El reconocimiento se repitió en la consulta del neurólogo con la misma atención, cuidado y meticulosidad. Al final, le dijo:

-Tu sistema nervioso está en un estado envidiable.

-¿No puede dar una explicación a mi actual estado? -le preguntó con esperanza.

A lo que el neurólogo respondió, moviendo la cabeza:

-Tienes que consultar a un endocrino.

El hombre fue a la consulta de un endocrino y este lo reconoció con la máxima atención y meticulosidad. Al final, le dijo:

-¡Enhorabuena! Sus glándulas están en un estado óptimo.

Él se echó a reír y pidió disculpas por ello, riéndose. La risa era su forma de expresar la agitación y desesperación que lo invadían.

Se marchó de la clínica con la sensación de que estaba solo, solo ante aquella tiránica felicidad, sin ayuda, guía ni amigos. De pronto, recordó el anuncio del médico que a veces veía desde la ventana de su oficina en el periódico. Era cierto que no confiaba en los sicoanalistas, a pesar de haber leído mucho sobre sicoanálisis. Además, sabía que el tratamiento requería mucho tiempo y que los pacientes debían someterse a numerosas reuniones de grupo.

Se echó a reír pensando en el método de curación que consistía en interrogarse libremente para llegar a determinadas conclusiones.

Siguió riendo mientras sus pasos lo conducían al gabinete de un sicoanalista. Se imaginaba al doctor escuchando sus increíbles quejas sobre la felicidad, cuando a lo que estaba acostumbrado era a escuchar a pacientes que sufrían histeria, esquizofrenia, ansiedad y otras cosas parecidas.

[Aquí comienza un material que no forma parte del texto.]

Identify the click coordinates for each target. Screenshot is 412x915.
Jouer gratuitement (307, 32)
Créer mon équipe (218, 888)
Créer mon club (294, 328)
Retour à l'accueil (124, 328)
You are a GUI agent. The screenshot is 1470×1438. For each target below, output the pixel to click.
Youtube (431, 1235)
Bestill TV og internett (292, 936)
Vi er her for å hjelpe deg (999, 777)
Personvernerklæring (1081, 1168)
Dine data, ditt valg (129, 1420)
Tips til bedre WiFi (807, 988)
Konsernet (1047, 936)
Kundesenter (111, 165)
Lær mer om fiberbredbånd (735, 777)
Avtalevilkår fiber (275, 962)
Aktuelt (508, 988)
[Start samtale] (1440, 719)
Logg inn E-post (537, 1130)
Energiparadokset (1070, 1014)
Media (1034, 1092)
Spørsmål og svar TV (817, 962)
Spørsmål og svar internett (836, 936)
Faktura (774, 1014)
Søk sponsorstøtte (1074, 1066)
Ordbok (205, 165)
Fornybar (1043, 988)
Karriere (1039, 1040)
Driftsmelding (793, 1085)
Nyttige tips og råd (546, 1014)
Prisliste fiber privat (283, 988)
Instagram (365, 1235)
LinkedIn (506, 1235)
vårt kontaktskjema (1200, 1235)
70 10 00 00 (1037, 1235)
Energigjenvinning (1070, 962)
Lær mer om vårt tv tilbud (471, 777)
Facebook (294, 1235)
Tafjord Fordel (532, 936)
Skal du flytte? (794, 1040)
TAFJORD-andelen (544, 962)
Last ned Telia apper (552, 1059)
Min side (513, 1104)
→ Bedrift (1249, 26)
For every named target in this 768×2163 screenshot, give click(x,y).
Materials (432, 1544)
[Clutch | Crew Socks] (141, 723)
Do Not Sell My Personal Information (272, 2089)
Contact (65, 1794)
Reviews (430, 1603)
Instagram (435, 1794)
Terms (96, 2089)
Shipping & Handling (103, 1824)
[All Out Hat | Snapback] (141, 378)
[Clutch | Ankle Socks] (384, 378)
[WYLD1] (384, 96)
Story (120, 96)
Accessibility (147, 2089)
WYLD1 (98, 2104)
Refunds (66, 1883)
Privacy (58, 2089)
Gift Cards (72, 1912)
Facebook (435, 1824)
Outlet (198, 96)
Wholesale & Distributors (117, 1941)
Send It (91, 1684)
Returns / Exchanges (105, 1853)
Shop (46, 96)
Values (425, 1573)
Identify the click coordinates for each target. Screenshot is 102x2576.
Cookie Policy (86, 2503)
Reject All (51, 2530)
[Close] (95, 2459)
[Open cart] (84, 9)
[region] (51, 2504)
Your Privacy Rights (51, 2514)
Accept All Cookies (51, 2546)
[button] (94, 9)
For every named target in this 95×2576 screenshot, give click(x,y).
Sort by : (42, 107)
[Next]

-Lo cierto, doctor, es que he venido porque soy feliz.

Miró al doctor para ver el efecto que le habían producido sus palabras. Al verlo tan tranquilo, se calmó un poco y le dijo en tono de confesión:

-Soy más feliz de lo que la mente humana pueda imaginar.

Entonces comenzó a contarle su historia; pero el médico lo interrumpió con un gesto de la mano y le dijo con calma:

-Una felicidad desbordante, increíble, agotadora…

Miró al doctor, sorprendido, e intentó decir algo, pero este se le adelantó:

-Una felicidad que le impide trabajar, lo aleja de los amigos y no lo deja dormir.

-¡Usted es un milagro! -exclamó.

El doctor continuó:

-Y cada vez que se encuentra ante una desgracia, se echa a reír.

-¿Es usted adivino?

-No, no lo soy -respondió sonriendo-, pero recibo a pacientes con síntomas como el suyo al menos una vez por semana.

-¿Se trata de una epidemia?

-Yo no he dicho eso, ni creo que hasta ahora haya sido posible analizar ninguno de estos casos en sus componentes etiológicos.

-¿Pero es una enfermedad?

-Todos los casos están todavía bajo tratamiento.

-¿Está firmemente convencido de que se trata de casos patológicos?

-Ese es el supuesto indispensable para curarlos.

-¿Ha notado en alguno de esos pacientes síntomas de desorden mental o alienación? -preguntó el hombre, señalando hacia su cabeza con miedo.

Pero el doctor le respondió convencido:

-En absoluto. Le puedo asegurar que todos ellos están en pleno uso de sus facultades mentales. -tras reflexionar un momento, añadió-: Van a ser necesarias dos sesiones por semana.

-Está bien -replicó el paciente con resignación.

-No debe preocuparse ni entristecerse.

¿Preocuparse, entristecerse? El hombre sonrió, luego la sonrisa se alargó infinitamente y se le escapó la risa. Intentó controlarse pero no lo consiguió, y empezó a reírse a carcajadas.